Everything Else is Noise
En un cruce congestionado, los vehículos parecen bailar al ritmo del chelo de Teresa, componiendo una melodía incesante donde el ruido nunca se apaga. Teresa presta su casa a Rosa para la grabación de una entrevista televisiva. Aunque su pareja le aconseja no participar, Rosa lo ve como una oportunidad. Desde el inicio, la presencia de los cineastas instala una tensión incómoda: su trato revela un desdén sutil hacia las mujeres que ocupan el espacio de la conversación.

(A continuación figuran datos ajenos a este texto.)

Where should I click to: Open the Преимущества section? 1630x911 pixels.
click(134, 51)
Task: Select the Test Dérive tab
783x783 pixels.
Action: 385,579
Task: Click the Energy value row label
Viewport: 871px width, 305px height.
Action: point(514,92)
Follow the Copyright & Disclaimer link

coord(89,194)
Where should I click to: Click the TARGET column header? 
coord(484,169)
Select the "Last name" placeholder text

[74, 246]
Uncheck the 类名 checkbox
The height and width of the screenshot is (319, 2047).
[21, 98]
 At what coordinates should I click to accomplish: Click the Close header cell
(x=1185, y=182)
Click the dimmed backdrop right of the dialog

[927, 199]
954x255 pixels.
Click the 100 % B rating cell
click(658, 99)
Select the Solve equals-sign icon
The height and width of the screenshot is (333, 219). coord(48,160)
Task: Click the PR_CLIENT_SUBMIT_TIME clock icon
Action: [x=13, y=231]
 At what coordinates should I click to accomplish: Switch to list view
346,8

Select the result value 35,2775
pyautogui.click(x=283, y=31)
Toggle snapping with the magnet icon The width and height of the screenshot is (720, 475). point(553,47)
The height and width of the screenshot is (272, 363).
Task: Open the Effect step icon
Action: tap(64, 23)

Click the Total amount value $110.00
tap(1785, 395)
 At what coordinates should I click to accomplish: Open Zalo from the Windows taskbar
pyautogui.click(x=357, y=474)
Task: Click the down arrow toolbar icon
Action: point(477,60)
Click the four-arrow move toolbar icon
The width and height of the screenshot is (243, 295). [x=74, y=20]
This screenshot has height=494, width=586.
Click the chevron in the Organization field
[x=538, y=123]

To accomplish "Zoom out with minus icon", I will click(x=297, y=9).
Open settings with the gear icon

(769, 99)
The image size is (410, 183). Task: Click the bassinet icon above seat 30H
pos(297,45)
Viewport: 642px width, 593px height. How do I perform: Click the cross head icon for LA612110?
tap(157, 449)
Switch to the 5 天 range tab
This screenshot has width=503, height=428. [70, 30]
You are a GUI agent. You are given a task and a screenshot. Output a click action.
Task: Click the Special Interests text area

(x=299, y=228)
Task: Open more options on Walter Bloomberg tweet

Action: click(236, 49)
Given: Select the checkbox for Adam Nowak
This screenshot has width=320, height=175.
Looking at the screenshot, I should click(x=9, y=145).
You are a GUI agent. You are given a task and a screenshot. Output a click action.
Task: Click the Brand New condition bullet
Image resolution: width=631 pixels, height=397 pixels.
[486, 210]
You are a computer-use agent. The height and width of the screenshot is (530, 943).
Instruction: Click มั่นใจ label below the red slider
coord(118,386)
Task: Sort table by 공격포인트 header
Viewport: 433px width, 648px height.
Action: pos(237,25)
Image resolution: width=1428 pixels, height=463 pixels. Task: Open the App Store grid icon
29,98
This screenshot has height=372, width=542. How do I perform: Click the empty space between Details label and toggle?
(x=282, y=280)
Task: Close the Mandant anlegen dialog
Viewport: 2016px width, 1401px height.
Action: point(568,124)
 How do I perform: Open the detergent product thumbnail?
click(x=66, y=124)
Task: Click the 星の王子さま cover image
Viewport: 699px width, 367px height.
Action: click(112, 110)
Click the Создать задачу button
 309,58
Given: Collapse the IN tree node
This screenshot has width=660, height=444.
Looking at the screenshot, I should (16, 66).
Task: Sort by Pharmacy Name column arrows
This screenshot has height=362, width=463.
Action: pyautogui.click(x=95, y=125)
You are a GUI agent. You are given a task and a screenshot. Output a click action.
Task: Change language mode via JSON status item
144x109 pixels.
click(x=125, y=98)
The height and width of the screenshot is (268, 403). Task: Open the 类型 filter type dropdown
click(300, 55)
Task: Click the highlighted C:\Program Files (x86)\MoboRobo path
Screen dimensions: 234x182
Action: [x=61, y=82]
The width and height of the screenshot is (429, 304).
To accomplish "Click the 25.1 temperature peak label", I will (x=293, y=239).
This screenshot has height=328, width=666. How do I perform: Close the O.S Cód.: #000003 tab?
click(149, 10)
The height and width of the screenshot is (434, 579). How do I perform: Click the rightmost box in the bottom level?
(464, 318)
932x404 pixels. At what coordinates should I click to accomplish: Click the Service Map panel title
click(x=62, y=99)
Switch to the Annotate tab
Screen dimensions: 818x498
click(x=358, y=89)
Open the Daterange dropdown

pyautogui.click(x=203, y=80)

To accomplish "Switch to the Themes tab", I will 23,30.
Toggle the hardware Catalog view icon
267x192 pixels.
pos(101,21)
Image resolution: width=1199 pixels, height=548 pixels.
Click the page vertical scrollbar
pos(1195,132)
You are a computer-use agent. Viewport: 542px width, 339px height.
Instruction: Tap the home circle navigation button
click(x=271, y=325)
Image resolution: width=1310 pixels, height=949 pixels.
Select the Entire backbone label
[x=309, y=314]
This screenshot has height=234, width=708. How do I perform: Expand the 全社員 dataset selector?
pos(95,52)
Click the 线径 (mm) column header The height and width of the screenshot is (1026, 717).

A medida que avanza la entrevista, Teresa comienza a descolocar el dispositivo. Su carisma, su forma de narrar y su relación con el sonido transforman el control que el equipo cree tener sobre la situación. La aparición de Luisa, su hija, introduce nuevas fricciones que complejizan aún más el rodaje. Entre historias inventadas, interrupciones y problemas técnicos, la entrevista se vuelve un terreno inestable donde los egos del arte y del registro documental quedan expuestos.
En una sola locación Lo demás es ruido convierte el sonido en su principal herramienta dramática. Repeticiones y superposiciones revelan con humor la fragilidad del gesto artístico y la incomodidad que emerge cuando el control de una imagen empieza a resquebrajarse.
Alfredo Marimón.
Nicolás Pereda (1982) explora lo cotidiano a través de narrativas fracturadas y elípticas utilizando herramientas de ficción y documental. Colabora a menudo con el colectivo teatral Lagartijas tiradas al sol y con la actriz Teresita Sánchez. Su obra ha sido objeto de más de 30 retrospectivas y se ha presentado en la mayoría de los principales festivales internacionales de cine, como Cannes, Berlín, Venecia, Locarno, Nueva York y Toronto, así como en galerías y museos como el Reina Sofía de Madrid, el Museo Nacional de Arte Moderno de París, el Guggenheim y el MoMA de Nueva York.